La State Trading Corporation conteste les Rs 5 milliards de pénalités dues à Betamax suivant la décision du tribunal d’arbitrage de Singapour. La compagnie d’Etat refuse, en outre, de verser une caution auprès de la Cour suprême.

«Nous avons tenté tout au long de ces derniers mois de trouver un compromis avec la STC», fait ressortir Me Rishi Pursem, qui représente Betamax. «La Cour suprême a même accordé un délai aux deux parties pour arriver à un accord sur la caution, mais la STC a hélas choisi une position déraisonnable», soutient l’homme de loi.

Quid de se tourner vers la justice indienne ? «Il s’agit d’une pratique habituelle dans toutes les procédures d’arbitrage international», explique le Head of Litigation chez Benoit Chambers. «Elle permet à la partie qui a obtenu gain de cause, poursuit-il, de se tourner vers toutes les juridictions compétentes pour faire exécuter la sentence arbitrale.»

Par ce biais, Betamax entend pousser la STC à enfin verser la garantie bancaire, «représentant le montant de la sentence arbitrale». Et ainsi s’assurer que celle-ci «sera exécutée au terme de toutes les procédures légales actuellement en cours», poursuit le communiqué.

Certes, la cargaison de la STC se retrouve bloquée en Inde. Mais la compagnie d’Etat ne respecte pas   «l’esprit du compromis d’arbitrage», souligne Betamax. Qui affirme n’avoir eu «d’autre choix que d’avoir recours aux moyens légaux dont elle dispose pour protéger ses droits». Pour la compagnie que dirige Veekram Bhunjun : «La STC n’a fait aucune provision pour la sentence arbitrale.
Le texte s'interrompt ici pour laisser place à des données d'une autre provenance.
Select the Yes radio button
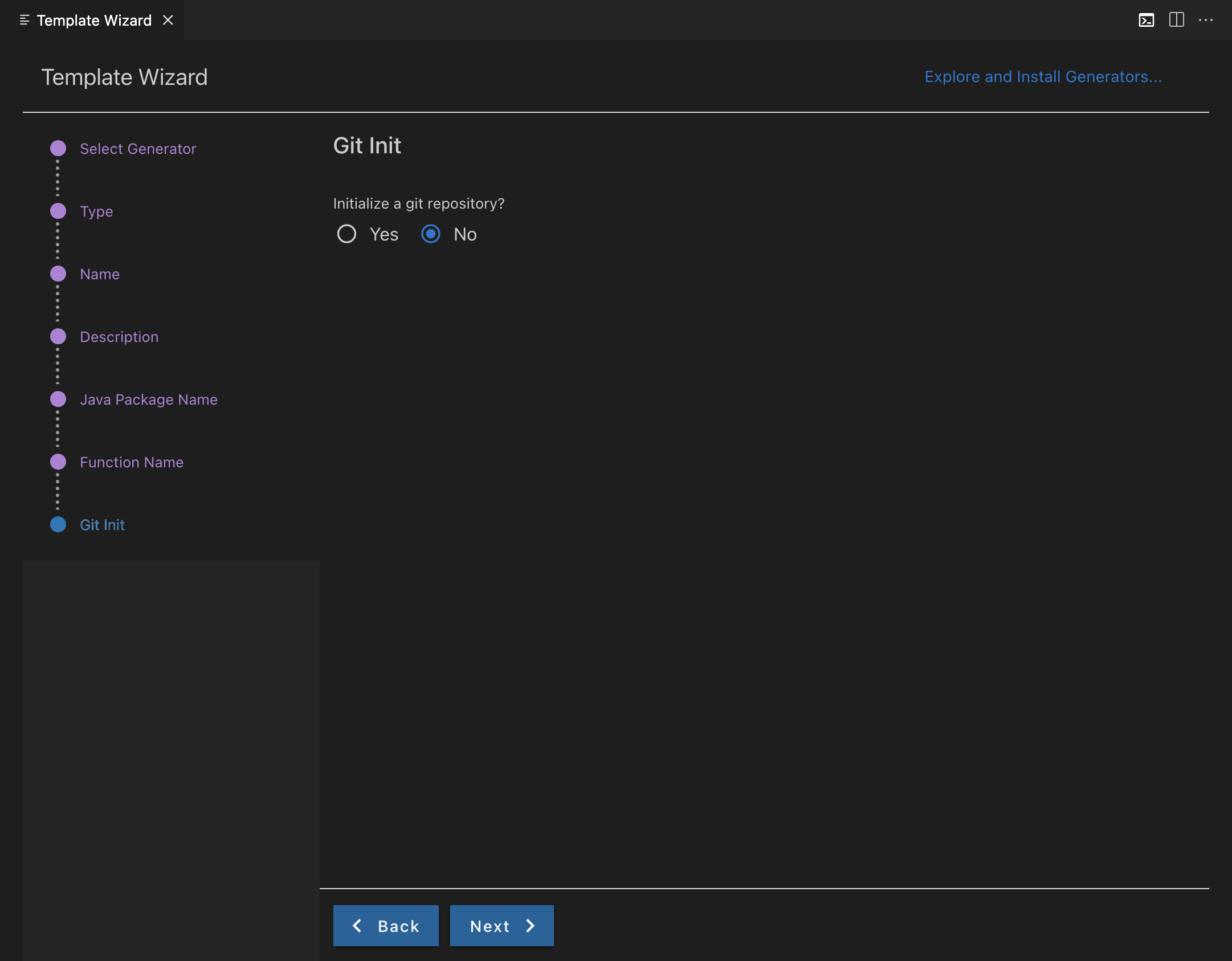This screenshot has height=961, width=1232. pyautogui.click(x=346, y=234)
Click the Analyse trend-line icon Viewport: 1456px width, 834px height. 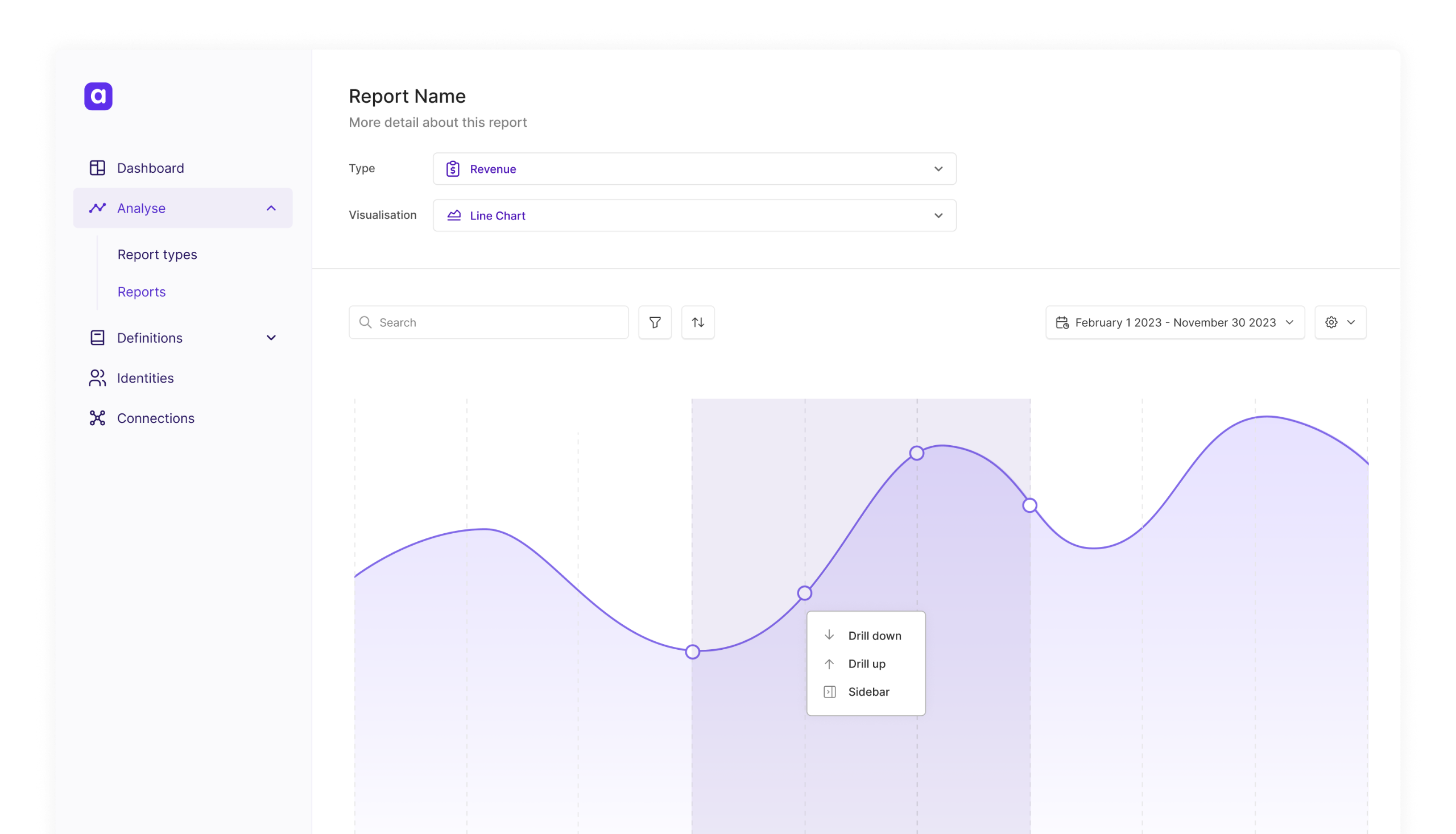[97, 208]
Cette attitude imprudente est en train de mettre notre pays et notre économie en péril.»

Le cas devant la Haute Cour de Karnataka doit être entendu le 4 décembre.

Nous avons tenté de contacter Raj Dhaliah, directeur de la STC, à travers le service de communication qui était toutefois injoignable. Nos appels à son bureau ont été infructueux, le personnel présent étant en réunion.